The demographic balance across samples may affect generalisability; however, five of the six trials were pragmatic trials more closely representative of patient populations. Most cases of depression are treated in primary care, and the studies being set in primary care, improve the potential generalisability to patients seen in this setting [90].

This study was limited to the use of aggregate/group level findings to inform within person processes. However, the presence of an RCT outcome variable affords us the ability to detect changes from one state (e.g. depressed) to another (e.g. remitted), which is typically not the case with idiographic research studies that collect cross-sectional data. Exploring the prognostics value of networks on deterioration of symptoms would extend the utility of network analysis. This would however require generating idiographic networks, where reliable estimation necessitates many time points (low sensitivity at 100 time points [91].
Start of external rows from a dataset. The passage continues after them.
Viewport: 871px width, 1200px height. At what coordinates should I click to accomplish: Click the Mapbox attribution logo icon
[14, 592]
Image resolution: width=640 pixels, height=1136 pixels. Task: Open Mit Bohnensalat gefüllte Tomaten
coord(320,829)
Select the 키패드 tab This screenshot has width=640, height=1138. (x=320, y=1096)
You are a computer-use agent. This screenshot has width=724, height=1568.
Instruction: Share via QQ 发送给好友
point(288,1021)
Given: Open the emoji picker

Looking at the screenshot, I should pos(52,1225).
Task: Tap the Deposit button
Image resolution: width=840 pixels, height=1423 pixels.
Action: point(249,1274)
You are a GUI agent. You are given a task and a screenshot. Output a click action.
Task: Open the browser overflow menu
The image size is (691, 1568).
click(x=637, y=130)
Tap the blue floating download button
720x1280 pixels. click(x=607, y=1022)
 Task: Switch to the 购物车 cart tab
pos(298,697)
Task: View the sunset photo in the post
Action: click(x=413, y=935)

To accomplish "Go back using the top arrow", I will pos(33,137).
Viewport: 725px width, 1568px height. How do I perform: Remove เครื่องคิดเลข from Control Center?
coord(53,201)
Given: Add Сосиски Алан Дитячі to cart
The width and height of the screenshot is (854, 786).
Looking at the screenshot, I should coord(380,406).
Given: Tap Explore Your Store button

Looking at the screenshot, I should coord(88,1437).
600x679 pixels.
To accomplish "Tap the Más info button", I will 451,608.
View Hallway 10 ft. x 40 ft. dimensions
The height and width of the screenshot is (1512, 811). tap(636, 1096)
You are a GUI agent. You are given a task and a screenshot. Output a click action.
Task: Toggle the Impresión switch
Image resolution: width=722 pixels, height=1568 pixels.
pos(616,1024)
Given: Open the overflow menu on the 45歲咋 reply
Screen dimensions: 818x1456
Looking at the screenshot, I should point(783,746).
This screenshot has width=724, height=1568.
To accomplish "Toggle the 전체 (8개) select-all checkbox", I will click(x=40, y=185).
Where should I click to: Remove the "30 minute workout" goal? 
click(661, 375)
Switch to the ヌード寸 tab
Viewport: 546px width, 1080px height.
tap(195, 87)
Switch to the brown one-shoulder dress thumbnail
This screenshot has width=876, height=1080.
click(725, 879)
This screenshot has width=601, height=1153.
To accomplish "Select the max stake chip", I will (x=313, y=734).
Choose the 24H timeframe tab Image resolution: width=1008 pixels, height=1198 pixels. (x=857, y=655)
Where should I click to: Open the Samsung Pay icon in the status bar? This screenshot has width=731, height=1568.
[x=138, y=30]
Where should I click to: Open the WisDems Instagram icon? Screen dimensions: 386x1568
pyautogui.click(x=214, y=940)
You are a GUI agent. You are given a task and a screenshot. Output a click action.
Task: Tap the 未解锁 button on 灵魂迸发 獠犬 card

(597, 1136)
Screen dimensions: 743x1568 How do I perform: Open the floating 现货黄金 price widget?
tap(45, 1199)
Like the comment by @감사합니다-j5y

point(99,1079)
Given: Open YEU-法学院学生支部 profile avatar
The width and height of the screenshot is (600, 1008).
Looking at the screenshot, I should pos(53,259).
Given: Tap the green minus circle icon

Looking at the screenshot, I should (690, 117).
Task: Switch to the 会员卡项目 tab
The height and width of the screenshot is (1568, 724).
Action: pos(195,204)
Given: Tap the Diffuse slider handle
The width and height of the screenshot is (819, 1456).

The accuracy of the network is limited by the items included and those omitted. The network does not cover the breadth of comorbidity of symptoms across psychopathology and is missing other environmental variables. Social adversity is associated with worse treatment outcomes for some patients with depression; it can be important to assess for and address these issues in clinic, where possible, to mitigate the risks of poor prognoses [92]. There is also the possibility that the centrality of sadness particularly represents a strong association with a latent variable rather than a specific role within the network [93].

The network models adjusted for duration of depression and anxiety, and a sensitivity analysis assessed for the influence of between study variability, adding robustness to the findings. While RCTs are used in the analysis, treatment arms were not factored in and treated as equivalent when estimating outcome. This may make the findings generalizable where findings are applicable regardless of treatment offered especially as the treatments included reflect those commonly available in primary care. Controlling for treatment group within the outcome modelling and controlling for relevant covariates (e.g. age, gender and social economic status) would also have improved the robustness of the findings. Such adjustments would have been fitting where the emphasis was on developing the best predictive model, instead of comparing the predictive ability of symptoms vs. total scores. More comprehensive prediction modelling using the Dep-GP dataset has been conducted [94]. Additionally, our modelling did not include train/test split, as the whole sample was used in estimation of the network models. While a true out-of-sample ‘holdout’ dataset would have provided an unbiased evaluation of model fit, and is the preferred method for evaluating such models [95], the internal cross-fold validation employed in the symptom level model offers a layer of robustness supporting the final model estimates (where overfitting presents an issue). This study focussed on item-level analysis in comparison to sum-scores, future comparisons with models which may measure latent constructs in other ways, could be informative.

Single item symptom measurement will have unknown reliability and construct validity. Equally, the restricted range (e.g. a four-point scale) may not adequately capture the range of symptom variance occurring in the sample. Symptom measurement on a broader scale may improve the prediction of changes over time.